Thursday, February 4, 2010
The Lost Art of Aging Gracefully
In Nora Ephron's best-selling book, 'I Feel Bad About My Neck,' she laments the sorry state of her 60-something neck: "Our faces are lies and our necks are the truth. You have to cut open a redwood tree to see how old it is, but you wouldn't have to if it had a neck," she writes.
The above comes from an article on aging gracefully published on WebMD. All the sites I looked at on this topic (until I got depressed and stopped researching) are based on the assumption that everyone should try as hard as possible to "delay" aging. What does that mean? Time marches on whether we like it or not, yes? So what it really means is, "pretend not to age." Right? Am I missing something here?
If you start with the assumption that aging can be delayed, then it's no wonder all these sites, even the allegedly medical sites, are full of clumsy anecdotes about people who are trying to slam on the brakes, or dig in their heels - and who - OF COURSE - can't. Hence the pathetic stories full of self-loathing awkwardness. There is no grace in that strategy, yet it is promoted, over and over again. What is up with that?
Me? I think aging gracefully is all about accepting the relentless forward moving arrow of time, being OK with that. To me living gracefully at any age requires cultivating qualities that help during every stage of life: an open mind, self compassion laced with humor and light heartedness. I'm not talking about the heavy handed humor of Nora Ephron, oh no. (The article goes on to explain she has used botox and other harsh procedures on her face which probably means she looks really weird. No wonder she's so bitter.)

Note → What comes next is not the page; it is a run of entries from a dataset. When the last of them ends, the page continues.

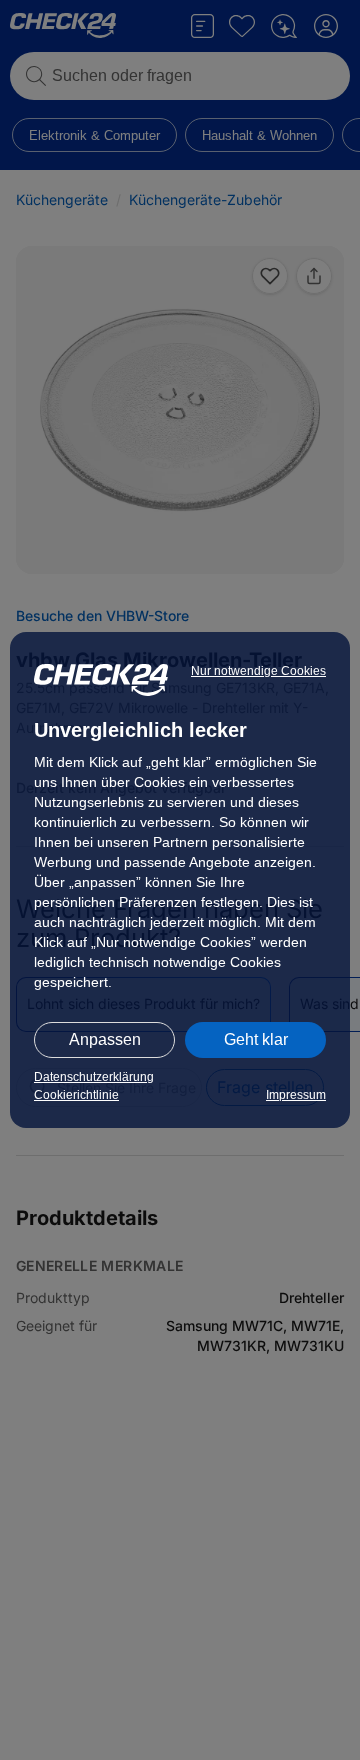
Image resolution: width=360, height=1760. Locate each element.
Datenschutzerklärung (94, 1077)
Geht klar (256, 1039)
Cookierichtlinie (76, 1095)
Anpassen (105, 1039)
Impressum (296, 1095)
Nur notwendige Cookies (258, 671)
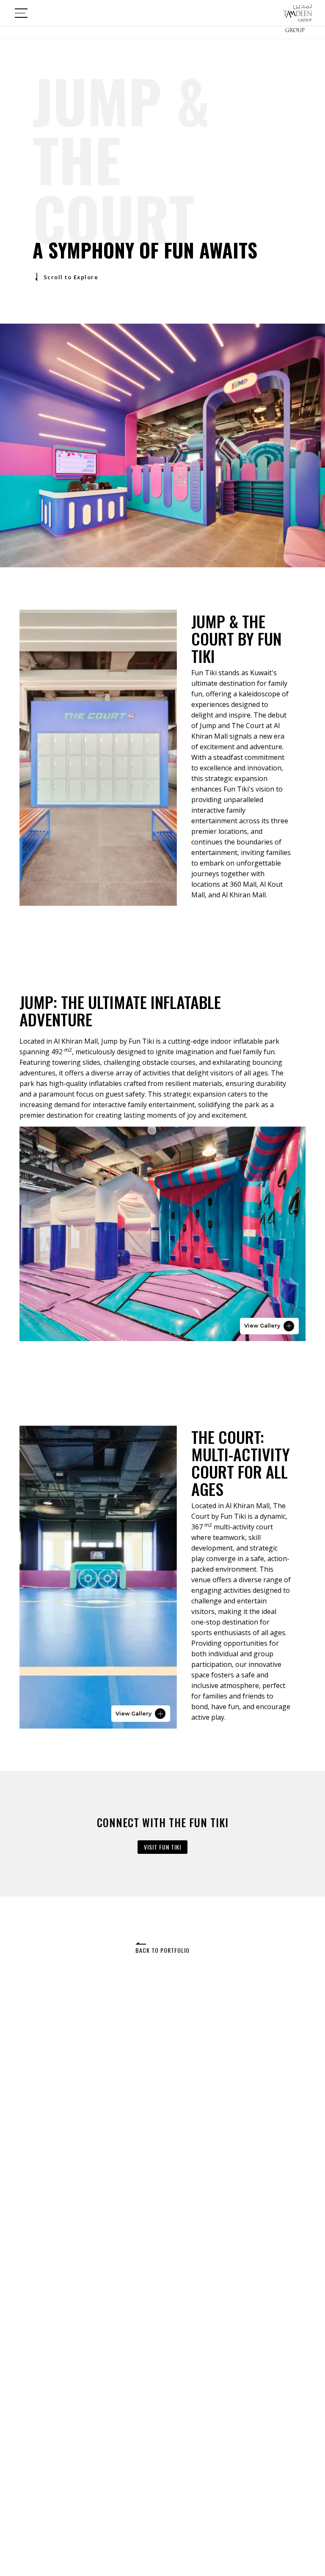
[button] (21, 13)
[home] (297, 13)
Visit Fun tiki (162, 1846)
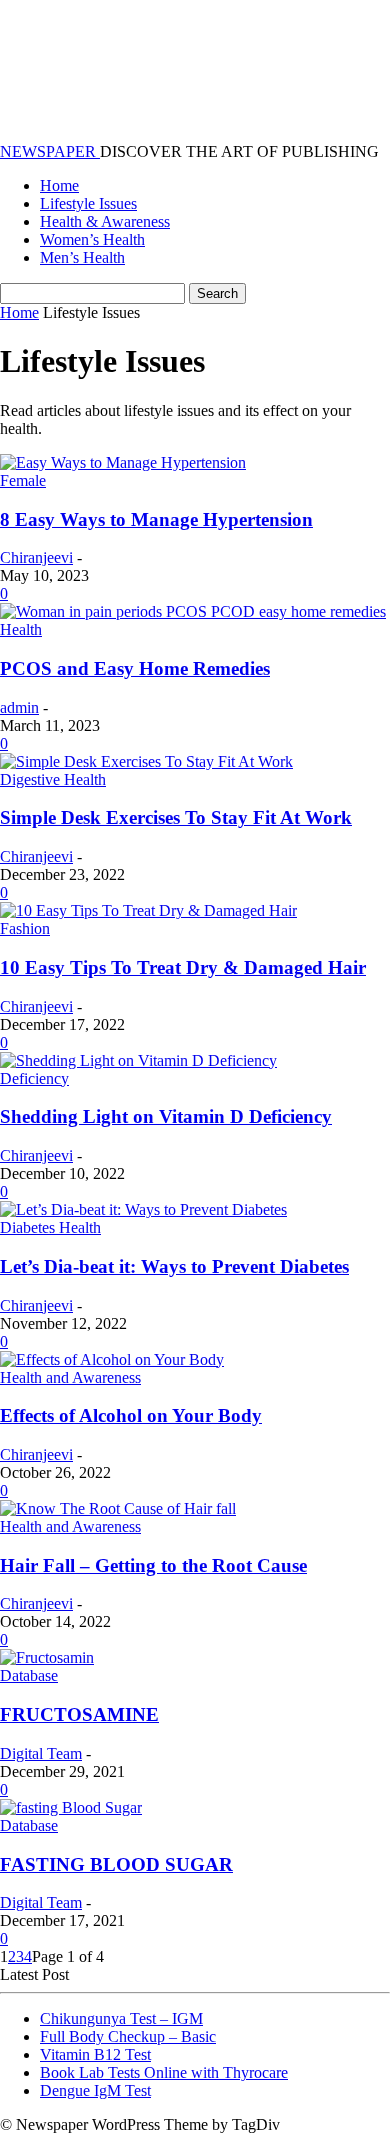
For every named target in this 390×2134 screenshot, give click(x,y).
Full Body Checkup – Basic (128, 2036)
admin (19, 707)
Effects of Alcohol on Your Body (131, 1415)
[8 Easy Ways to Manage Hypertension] (123, 462)
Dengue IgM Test (95, 2090)
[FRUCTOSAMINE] (47, 1657)
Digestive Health (53, 779)
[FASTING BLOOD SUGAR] (71, 1807)
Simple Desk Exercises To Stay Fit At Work (176, 817)
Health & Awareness (105, 221)
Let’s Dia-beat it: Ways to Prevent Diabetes (174, 1266)
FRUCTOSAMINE (79, 1714)
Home (59, 185)
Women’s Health (92, 239)
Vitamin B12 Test (95, 2054)
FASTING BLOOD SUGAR (116, 1864)
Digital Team (41, 1753)
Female (23, 480)
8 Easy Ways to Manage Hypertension (156, 519)
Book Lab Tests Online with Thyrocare (164, 2072)
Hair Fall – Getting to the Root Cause (153, 1565)
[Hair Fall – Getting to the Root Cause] (118, 1508)
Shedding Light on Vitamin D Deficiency (166, 1116)
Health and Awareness (70, 1377)
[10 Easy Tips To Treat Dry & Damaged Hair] (148, 910)
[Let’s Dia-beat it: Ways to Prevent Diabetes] (143, 1209)
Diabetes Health (50, 1227)
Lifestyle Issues (88, 203)
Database (29, 1675)
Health (21, 629)
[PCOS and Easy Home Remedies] (193, 611)
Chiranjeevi (36, 557)
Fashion (25, 928)
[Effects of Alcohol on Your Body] (112, 1359)
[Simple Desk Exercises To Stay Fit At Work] (146, 761)
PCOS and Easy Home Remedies (135, 668)
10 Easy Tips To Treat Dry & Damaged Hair (183, 967)
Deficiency (34, 1078)
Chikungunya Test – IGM (121, 2018)
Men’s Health (82, 257)
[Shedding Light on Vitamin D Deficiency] (138, 1060)
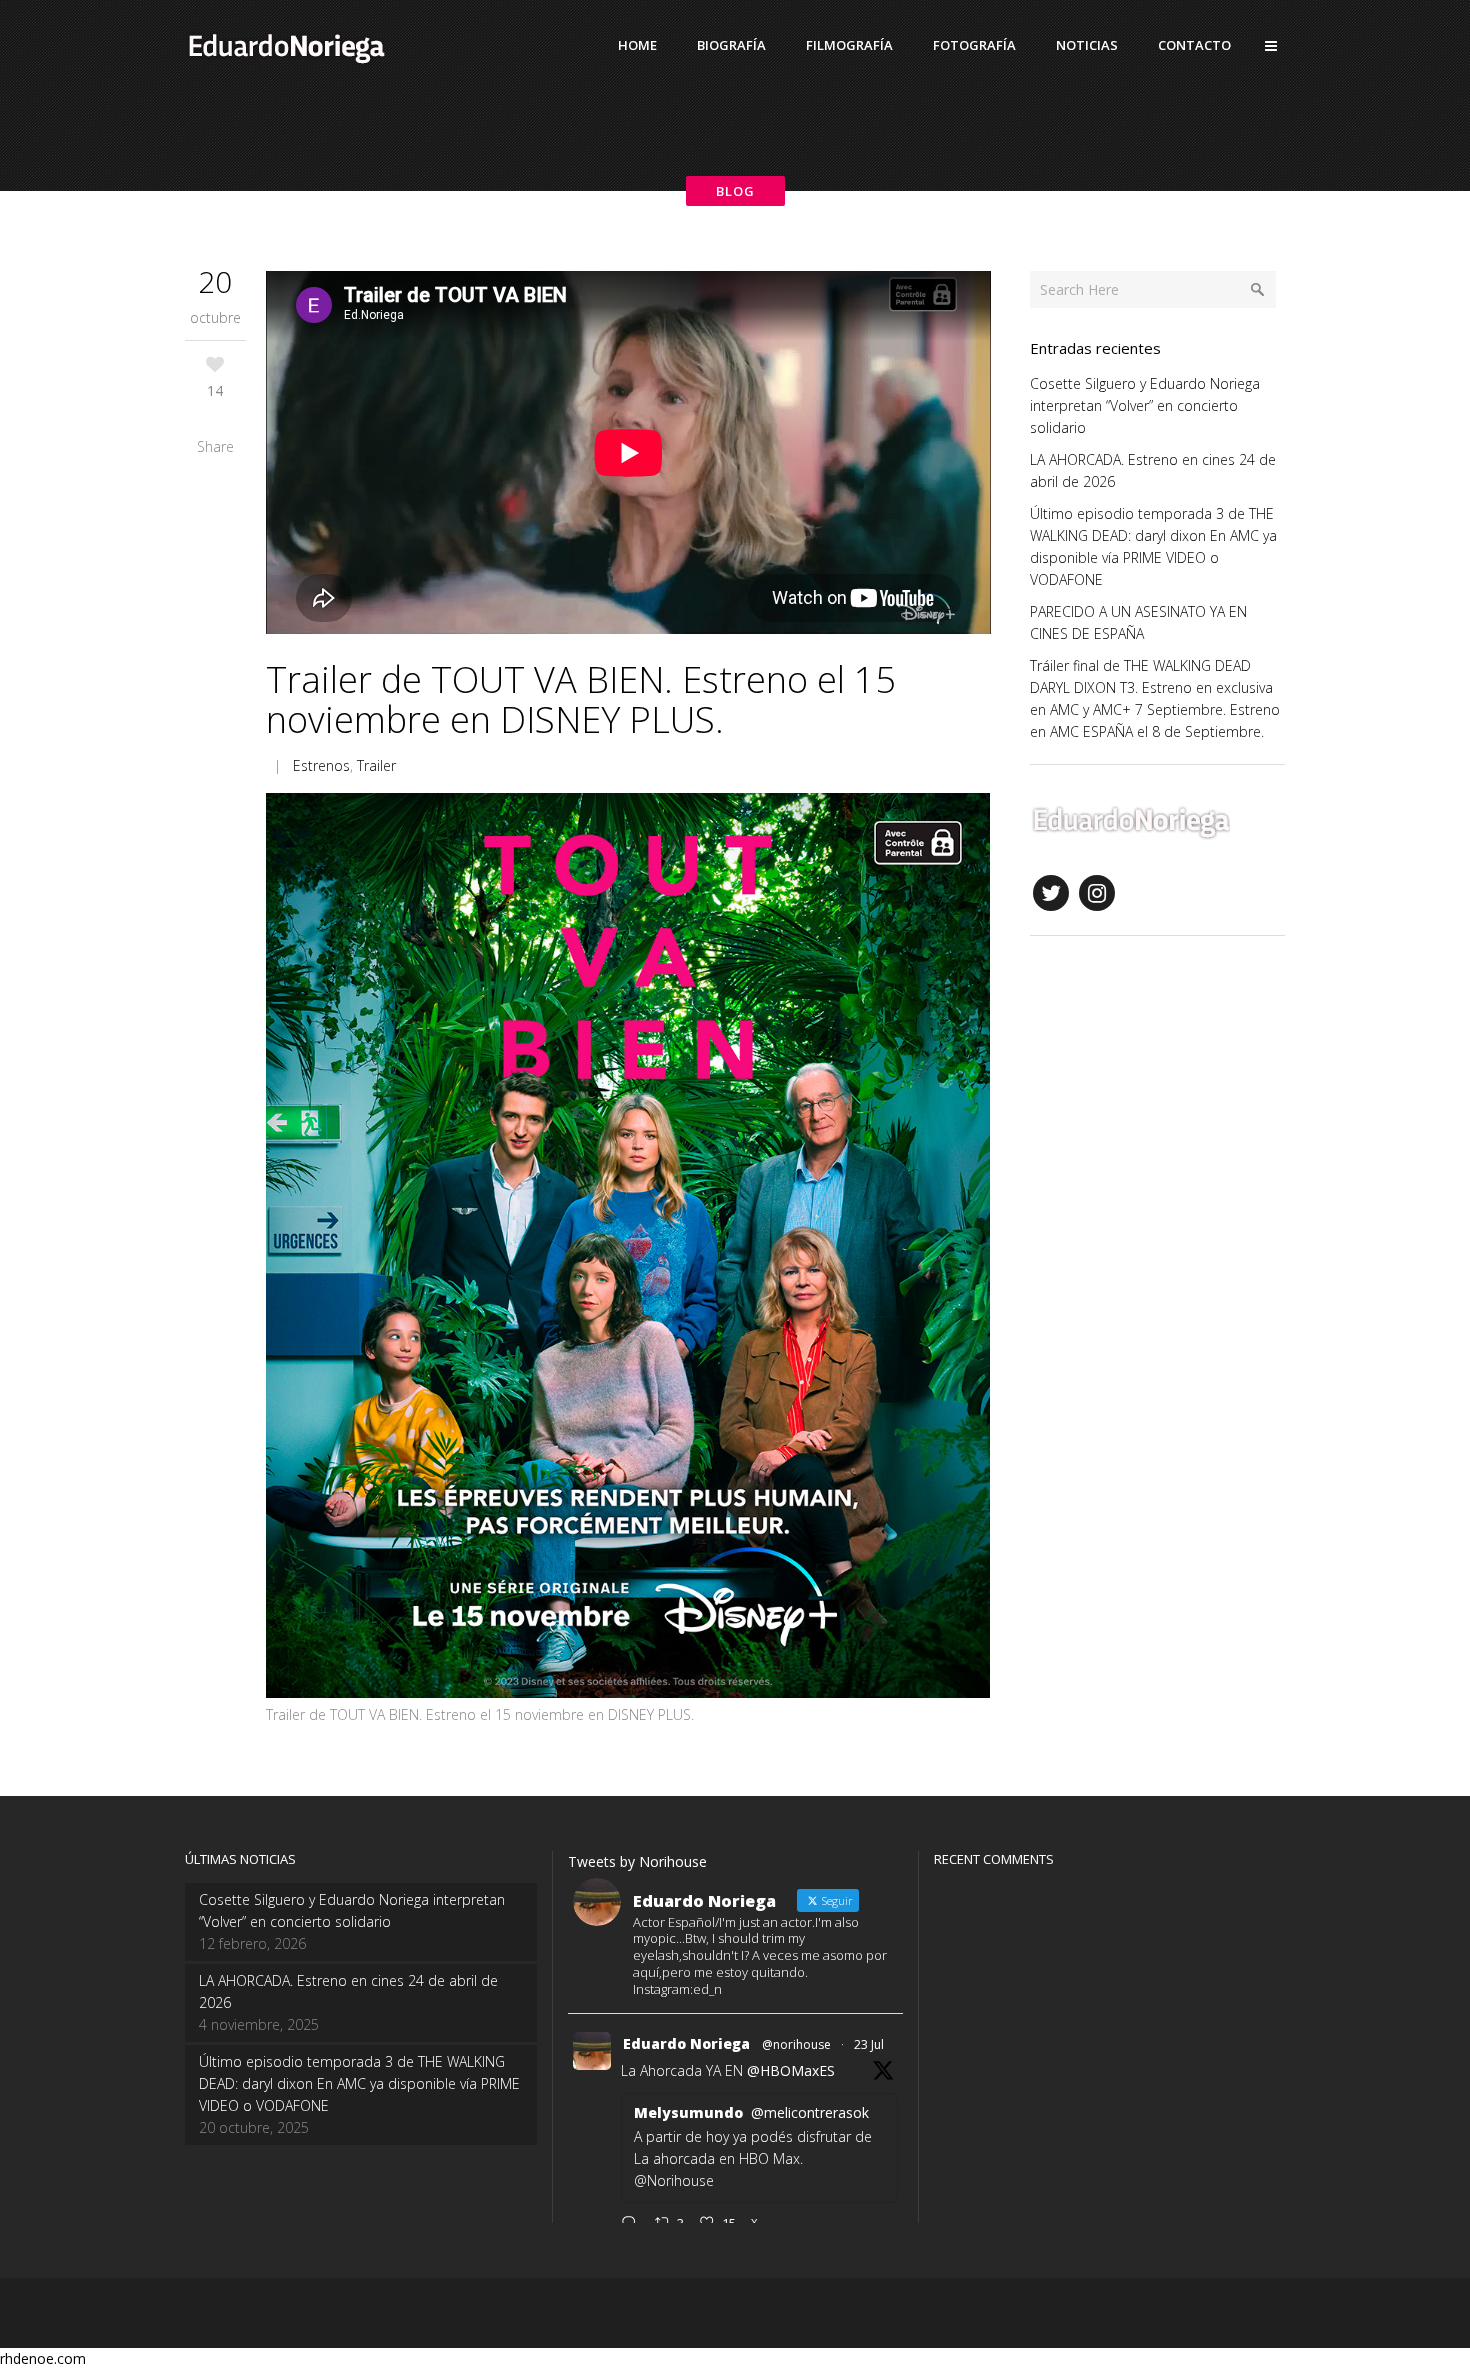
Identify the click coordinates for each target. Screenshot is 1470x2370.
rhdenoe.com (43, 2358)
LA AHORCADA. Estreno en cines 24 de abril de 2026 (348, 1991)
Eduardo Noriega (686, 2043)
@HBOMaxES (791, 2070)
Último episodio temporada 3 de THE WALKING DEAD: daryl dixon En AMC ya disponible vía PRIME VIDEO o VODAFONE (359, 2083)
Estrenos (321, 765)
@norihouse (796, 2044)
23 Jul (869, 2044)
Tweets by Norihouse (637, 1861)
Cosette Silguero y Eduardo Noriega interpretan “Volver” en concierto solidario (1145, 405)
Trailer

My question is, where's the line between aging gracefully and "letting yourself go?" In fact, what does it mean to "let yourself go?" A friend suggested it's all about self care - you must eat well and exercise. I think there's a grooming component, too. I'm thinking about people who stop getting nice haircuts, who completely give up on make up (what? not even a little lipstick?) or stop bathing regularly. I think that constitutes "letting yourself go." Also should add, I think people of any age can "let themselves go."
But what do you think? Any theories or opinions?